September 8, 2020
Patent Litigator Doug Robinson Discusses the Enbrel Decision in an Article for Biosimilar Development
The Federal Circuit court of appeals recently rejected Sandoz’s efforts to bring to market a biosimilar version (Erelzi) of Amgen’s Enbrel (etanercept) biologic drug. The case involved two U.S. patents (8,063,182 and 8,163,522). Both relate, broadly, to a human TNF receptor and fusion protein. Sandoz admitted in litigation that its proposed Erelzi product infringed both patents, but claimed in its defense that the patents should be invalidated due to a legal concept called obviousness-type double patenting. Sandoz’s argument, however, was thwarted in part by a creative licensing contract between Roche and Immunex. As a result, this case serves as a reminder that sometimes it is impossible to fully evaluate the likelihood of success in biosimilar litigation before the challenge begins.

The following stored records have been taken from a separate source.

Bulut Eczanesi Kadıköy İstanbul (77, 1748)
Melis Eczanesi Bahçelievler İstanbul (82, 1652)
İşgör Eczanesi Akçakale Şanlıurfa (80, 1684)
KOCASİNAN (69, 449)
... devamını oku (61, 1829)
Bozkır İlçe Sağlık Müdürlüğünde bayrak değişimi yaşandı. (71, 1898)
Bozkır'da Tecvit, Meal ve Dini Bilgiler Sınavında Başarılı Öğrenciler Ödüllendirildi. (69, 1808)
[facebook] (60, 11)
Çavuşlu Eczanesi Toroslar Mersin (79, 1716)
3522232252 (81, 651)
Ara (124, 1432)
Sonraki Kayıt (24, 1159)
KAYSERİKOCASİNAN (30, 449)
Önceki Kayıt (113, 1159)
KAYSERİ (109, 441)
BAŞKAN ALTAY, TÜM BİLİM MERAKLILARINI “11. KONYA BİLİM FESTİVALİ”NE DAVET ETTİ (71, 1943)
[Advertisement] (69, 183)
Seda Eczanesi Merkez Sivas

Obviousness-type double patenting is a court-created doctrine that bars the scope of a patent, called the claims, from covering obvious variants of the same subject matter in separate patents. The aim is to prevent extending patent protection for longer than the standard term of 20 years. Importantly for this case, obviousness-type double patenting applies only when the patents are owned by the same entity. Here, some creative contract drafting helped Amgen avoid co-ownership of the two patents, thereby preventing Sandoz from having a successful invalidity defense.
The Amgen patents were originally developed by Roche. In 1998, Roche granted Immunex a license to the older patents that later became the basis for Sandoz’s double-patenting defense. Immunex was then acquired by Amgen in 2002, and in 2004, Amgen, Immunex, and Roche entered another agreement that eliminated continuing royalties to Roche.